No sector aéreo, o Governo esperava furar a greve geral. Lera bem a posição de apoio sem adesão de três sindicatos – pessoal de voo, pilotos e controladores. Mas a actividade aeroportuária não funciona só com controladores, pilotos e restante pessoal de bordo. E apesar do Governo ter ordenado o prosseguimento da operação mesmo quando já não existiam condições de segurança para o fazer, a adesão dos sectores de terra foi de tal forma massiva no Aeroporto de Lisboa que afectou toda a operação por vários dias. Podemos destacar a adesão extraordinária da Manutenção TAP e da SPDH/Groundforce, esta última uma empresa privatizada que registou agora a sua maior greve, mas não devemos omitir o contributo determinante de cada trabalhador, de cada subsector que aderiu à greve geral, na ANA, na NAV, nas LFP, na Portway, nos refeitórios, na limpeza, na vigilância, e até a forma como laboraram alguns dos que não aderiram.

Com excepções é claro, mas no geral «os transportes pararam para que o País pudesse andar para a frente». E onde nos furaram a greve, era ver os transportes vazios, pois como não se cansa de sublinhar o Leal, «os “nossos” furas só transportam os furas dos “outros”», e a adesão foi esmagadora em todo o lado.

5. A luta continua!

 Quando escrevo estas linhas não se sabe se o Governo que a greve geral esmagou vai ser remodelado, recauchutado, substituído por outro igual ou demitido. Sabe-se que está morto: morreu esmagado!
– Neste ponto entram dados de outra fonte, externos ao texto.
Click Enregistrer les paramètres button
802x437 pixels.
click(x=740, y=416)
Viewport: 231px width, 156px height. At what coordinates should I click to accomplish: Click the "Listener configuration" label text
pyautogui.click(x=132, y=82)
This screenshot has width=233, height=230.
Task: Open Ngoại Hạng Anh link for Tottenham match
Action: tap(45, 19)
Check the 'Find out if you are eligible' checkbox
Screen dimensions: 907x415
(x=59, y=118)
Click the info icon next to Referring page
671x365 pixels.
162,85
Mas a sua política prossegue. E quando enterrarmos de vez este cadáver, as forças do capital tentarão construir um outro governo para servir os seus interesses. E a luta continua, e vai crescer em Julho.

E essa é a derradeira vitória desta greve geral. Ela contribuiu para reforçar os níveis de confiança na luta, os níveis de confiança da classe que é pelas suas próprias mãos que se libertará.

Essa é a vitória mais importante! É que a alternativa existe, mas ela não chegará numa manhã de nevoeiro transportada por um «governo de esquerda», carregando no regaço, para devolver, tudo o que foi roubado.

A alternativa, e o governo patriótico e de esquerda para uma política patriótica e de esquerda, estão a ser construídos luta a luta, pelos seus únicos protagonistas: os trabalhadores portugueses. Não é uma promessa eleitoral, é um processo, um projecto e um programa – revolucionário.

Onde a unidade, organização e luta dos trabalhadores é simultaneamente o objectivo e o caminho para o alcançar!